Bisnis.com, JAKARTA—Kegiatan penggalangan dana melalui penerbitan surat utang korporasi hingga akhir Maret 2020 anjlok 83,31 persen bila dibandingkan dengan periode yang sama pada tahun lalu.
Dikutip dari data Otoritas Jasa Keuangan (OJK), Sabtu (18/4/2020), realisasi penerbitan obligasi korporasi hanya Rp18,43 triliun atau turun 83,31 persen dibandingkan dengan periode yang sama tahun 2019. Adapun, pada akhir Maret 2019, penerbitan obligasi korporasi mencapai Rp110,41 triliun.
Hal yang sama juga terjadi pada instrumen sukuk yang turun 88,7 persen dibanding periode yang sama tahun lalu. Pada tahun ini, realisasi penerbitan sukuk korporasi hanya Rp1,42 triliun padahal pada akhir Maret 2019 realisasinya menyentuh Rp12,57 triliun.
Tren yang sama juga terjadi pada penerbitan surat berharga negara baik berupa surat utang negara maupun sukuk. Hingga akhir Maret, pemerintah menerbitkan Rp180,87 triliun, jauh lebih rendah dari periode yang sama tahun 2019 yakni Rp689,47 triliun.
Untuk surat utang korporasi, tahun 2020 merupakan harapan naiknya aksi penggalangan dana. Alasannya, kondisi tahun lalu aktivitas penggalangan dana tertahan momentum politik.
Di sisi lain, tahun ini jumlah surat utang korporasi jatuh tempo tergolong jumbo yakni Rp100 triliun.
Pada akhir 2019, Direktur PT Penilai Harga Efek Indonesia (PHEI), Wahyu Trenggono memproyeksikan penerbitan obligasi korporasi juga akan seret di tahun depan karena belum bisa mengulang angka penerbitan tertinggi seperti di tahun 2017. Hal itu mengacu pada realisasi pada 2015 yakni setahun setelah pesta demokrasi. Pada saat itu, penerbitan obligasi korporasi melampaui nilai surat utang yang jatuh tempo namun belum terakselerasi.
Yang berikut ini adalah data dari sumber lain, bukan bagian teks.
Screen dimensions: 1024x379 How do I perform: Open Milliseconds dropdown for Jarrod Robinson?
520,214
Pada 2020, secara umum, kondisinya akan sama meskipun di tahun 2015 kondisi global lebih optimistis. Oleh karena itu, dengan nilai surat utang yang akan jatuh tempo sebesar Rp100 triliun, dia memperkirakan penerbitan surat utang baru akan berada di kisaran Rp155 triliun hingga Rp170 triliun yakni naik 75% dari nilai surat utang jatuh tempo.
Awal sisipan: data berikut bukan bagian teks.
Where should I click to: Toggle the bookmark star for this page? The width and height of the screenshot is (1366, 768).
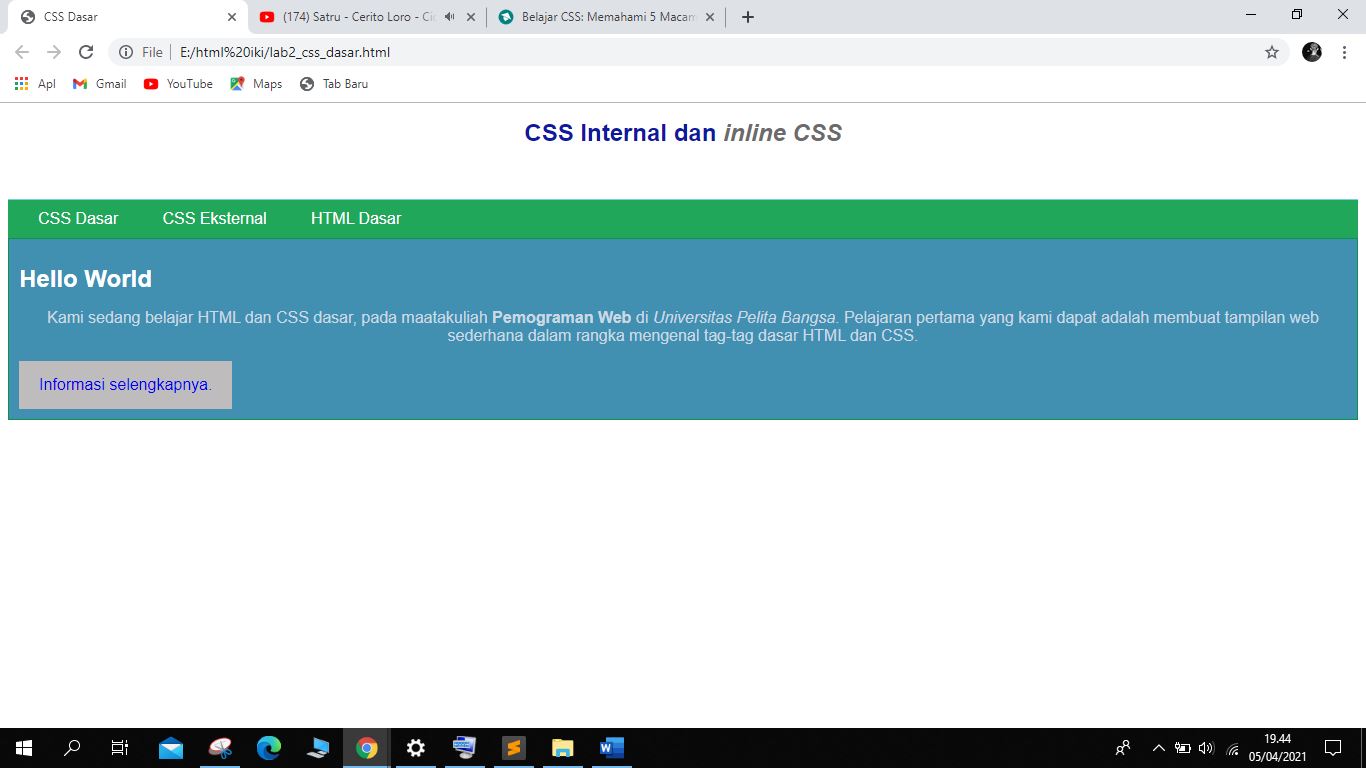pos(1271,52)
Dengan kondisi ekonomi yang melambat, dia memperkirakan bank sentral di berbagai negara masih akan menempuh pelonggaran moneter. Seperti diketahui, pada Agustus 2019 kurva yield Tresuri AS menunjukkan pola terbalik yang menggambarkan potensi krisis sehingga bank sentral akan berupaya untuk membuat dana semakin murah yang menggerakkan pertumbuhan.
“[Kemungkinan] ada peningkatan [penerbitan surat utang] sekitar 75% [dari nilai surat utang jatuh tempo],” katanya.